I wrote back, “Is it just awful of me to say that it's a comfort to hear you use the word ‘chaotic’?”

I am uncomfortable with chaos.  As a small child I was dismayed to see a can of Campbell’s Chicken Noodle Soup shelved with the Chicken and Stars at the old Piggly Wiggly on South Main and wouldn’t leave the aisle until I’d made sure that all the varieties were in their proper orders.  I am unsettled by everything from an unmade bed or a crooked picture to loud arguments between people I love.  I am compelled to make the bed, to get out my level and straighten the picture, to mediate the disagreement. 

The past couple of months, punctuated by unusual weather events and too many funeral home visitations and a round of antibiotics, have felt like nothing less than one interminable fit of chaos.  Unmade beds and uneven pictures have floated at the periphery of my vision with nary a notice.  So, awful or not, it was, in fact, a comfort to know that my friend was living through something at least a little similar.

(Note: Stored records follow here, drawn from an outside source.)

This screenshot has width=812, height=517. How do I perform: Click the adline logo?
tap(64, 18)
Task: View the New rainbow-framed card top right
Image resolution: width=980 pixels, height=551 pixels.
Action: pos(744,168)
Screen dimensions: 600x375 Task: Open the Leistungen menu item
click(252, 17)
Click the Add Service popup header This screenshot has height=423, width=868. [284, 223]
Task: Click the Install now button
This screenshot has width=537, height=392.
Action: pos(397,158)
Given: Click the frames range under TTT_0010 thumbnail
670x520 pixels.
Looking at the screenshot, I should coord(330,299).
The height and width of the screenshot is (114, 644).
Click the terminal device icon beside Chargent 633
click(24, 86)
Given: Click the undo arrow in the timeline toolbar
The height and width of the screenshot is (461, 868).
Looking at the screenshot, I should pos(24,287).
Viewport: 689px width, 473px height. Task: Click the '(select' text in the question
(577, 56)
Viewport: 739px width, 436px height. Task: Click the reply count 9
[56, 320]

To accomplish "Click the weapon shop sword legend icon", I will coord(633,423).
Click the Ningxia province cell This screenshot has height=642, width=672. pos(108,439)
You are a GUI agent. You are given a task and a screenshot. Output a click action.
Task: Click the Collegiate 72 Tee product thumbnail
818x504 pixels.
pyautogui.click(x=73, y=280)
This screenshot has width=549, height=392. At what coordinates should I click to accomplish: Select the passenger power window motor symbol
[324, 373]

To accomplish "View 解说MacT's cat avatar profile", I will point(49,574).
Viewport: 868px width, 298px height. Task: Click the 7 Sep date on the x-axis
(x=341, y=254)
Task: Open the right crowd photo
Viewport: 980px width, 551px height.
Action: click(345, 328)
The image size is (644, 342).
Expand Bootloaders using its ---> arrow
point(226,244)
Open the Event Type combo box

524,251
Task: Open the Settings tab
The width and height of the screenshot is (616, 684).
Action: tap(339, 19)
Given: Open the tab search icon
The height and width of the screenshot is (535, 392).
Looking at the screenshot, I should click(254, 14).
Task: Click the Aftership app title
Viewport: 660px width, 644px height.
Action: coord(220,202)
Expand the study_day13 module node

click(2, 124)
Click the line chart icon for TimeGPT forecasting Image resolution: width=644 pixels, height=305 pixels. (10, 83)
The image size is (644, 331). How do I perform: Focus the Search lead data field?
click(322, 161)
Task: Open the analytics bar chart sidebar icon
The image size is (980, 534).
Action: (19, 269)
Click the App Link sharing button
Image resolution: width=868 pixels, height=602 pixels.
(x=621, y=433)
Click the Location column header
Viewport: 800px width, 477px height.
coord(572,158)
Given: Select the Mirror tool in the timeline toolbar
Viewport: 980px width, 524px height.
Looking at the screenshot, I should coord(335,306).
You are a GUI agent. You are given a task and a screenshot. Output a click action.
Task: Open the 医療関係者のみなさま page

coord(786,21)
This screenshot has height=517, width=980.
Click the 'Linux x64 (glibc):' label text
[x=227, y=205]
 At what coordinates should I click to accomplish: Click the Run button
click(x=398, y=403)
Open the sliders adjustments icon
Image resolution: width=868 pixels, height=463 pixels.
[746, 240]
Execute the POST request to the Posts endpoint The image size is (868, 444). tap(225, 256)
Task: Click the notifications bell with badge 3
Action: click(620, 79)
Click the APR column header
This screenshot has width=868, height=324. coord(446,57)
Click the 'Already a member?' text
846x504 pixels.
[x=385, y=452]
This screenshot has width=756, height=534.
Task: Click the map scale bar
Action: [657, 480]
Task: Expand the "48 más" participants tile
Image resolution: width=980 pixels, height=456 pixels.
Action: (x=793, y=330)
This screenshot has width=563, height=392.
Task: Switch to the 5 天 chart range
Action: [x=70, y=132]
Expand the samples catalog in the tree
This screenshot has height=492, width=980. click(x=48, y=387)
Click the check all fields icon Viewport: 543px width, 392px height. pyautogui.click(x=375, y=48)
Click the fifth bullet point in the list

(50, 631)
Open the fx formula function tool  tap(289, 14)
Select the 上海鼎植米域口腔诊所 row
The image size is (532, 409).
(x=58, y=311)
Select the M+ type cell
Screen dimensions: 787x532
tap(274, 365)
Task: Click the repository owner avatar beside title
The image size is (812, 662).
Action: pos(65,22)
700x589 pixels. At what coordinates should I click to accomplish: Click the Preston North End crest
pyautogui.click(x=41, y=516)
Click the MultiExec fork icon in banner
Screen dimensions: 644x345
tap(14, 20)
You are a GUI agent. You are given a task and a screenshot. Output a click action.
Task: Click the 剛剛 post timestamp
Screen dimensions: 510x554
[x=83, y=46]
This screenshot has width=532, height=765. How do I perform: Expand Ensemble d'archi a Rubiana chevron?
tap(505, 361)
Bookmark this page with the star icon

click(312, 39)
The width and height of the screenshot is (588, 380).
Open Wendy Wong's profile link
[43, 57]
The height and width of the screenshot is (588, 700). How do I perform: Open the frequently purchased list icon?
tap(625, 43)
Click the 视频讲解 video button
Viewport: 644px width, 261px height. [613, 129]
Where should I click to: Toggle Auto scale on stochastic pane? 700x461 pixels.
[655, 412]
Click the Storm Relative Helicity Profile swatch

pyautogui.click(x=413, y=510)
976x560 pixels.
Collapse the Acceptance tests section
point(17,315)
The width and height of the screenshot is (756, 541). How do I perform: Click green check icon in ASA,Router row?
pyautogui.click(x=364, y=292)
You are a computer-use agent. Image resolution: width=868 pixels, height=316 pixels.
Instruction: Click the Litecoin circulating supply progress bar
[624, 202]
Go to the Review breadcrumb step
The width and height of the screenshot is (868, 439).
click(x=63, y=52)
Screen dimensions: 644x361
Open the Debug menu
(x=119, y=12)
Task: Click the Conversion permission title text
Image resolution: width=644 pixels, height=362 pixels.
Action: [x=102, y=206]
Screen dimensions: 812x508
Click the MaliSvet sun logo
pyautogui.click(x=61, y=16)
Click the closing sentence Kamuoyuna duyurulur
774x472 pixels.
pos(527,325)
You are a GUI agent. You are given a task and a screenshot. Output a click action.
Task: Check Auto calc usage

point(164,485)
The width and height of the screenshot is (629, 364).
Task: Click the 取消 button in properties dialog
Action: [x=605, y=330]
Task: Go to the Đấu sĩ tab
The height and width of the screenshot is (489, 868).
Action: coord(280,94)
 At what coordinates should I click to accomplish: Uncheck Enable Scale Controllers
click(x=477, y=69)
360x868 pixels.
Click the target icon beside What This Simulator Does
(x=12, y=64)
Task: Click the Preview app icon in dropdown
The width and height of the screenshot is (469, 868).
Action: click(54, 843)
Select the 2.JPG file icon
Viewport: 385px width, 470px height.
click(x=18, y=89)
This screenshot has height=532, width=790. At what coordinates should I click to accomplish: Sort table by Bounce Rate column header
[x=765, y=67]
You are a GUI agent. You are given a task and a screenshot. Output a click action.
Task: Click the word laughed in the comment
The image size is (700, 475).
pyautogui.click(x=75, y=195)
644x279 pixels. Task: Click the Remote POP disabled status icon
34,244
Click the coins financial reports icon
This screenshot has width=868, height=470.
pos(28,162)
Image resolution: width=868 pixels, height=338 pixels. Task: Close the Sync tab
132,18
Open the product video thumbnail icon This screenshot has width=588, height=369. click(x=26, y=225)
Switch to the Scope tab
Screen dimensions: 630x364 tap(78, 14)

My fingers paused over the keyboard for a moment.  I took a deep breath, noticed the sunshine coming through the window.  “But, then again,” I typed, “I am reminded that in all the creation stories, chaos is what existed BEFORE ... before the word is spoken, before the light separates from the darkness, before life arises.  Perhaps there is hope in it.”

I wasn’t at all sure I believed it even as I hit “send.”

That night when I got home I noticed the hydrangea between the deck and the carport.  The hydrangea whose unpruned canes had condemned me every time I had walked outside since summer.  The hydrangea whose shape had gone from full to skeletal.  The hydrangea that, like everything else, had been coated with ice.

Sprouting from those ugly unpruned canes were buds.  Chartreuse green, sharp-tipped buds.  Living, hopeful buds.  Pushing through the darkness, dispelling the chaos with the promise of beauty yet to come. 

Southern Living says those buds will be blooms in late spring.  I’m not certain when that is, but I think I can hang on ‘til then.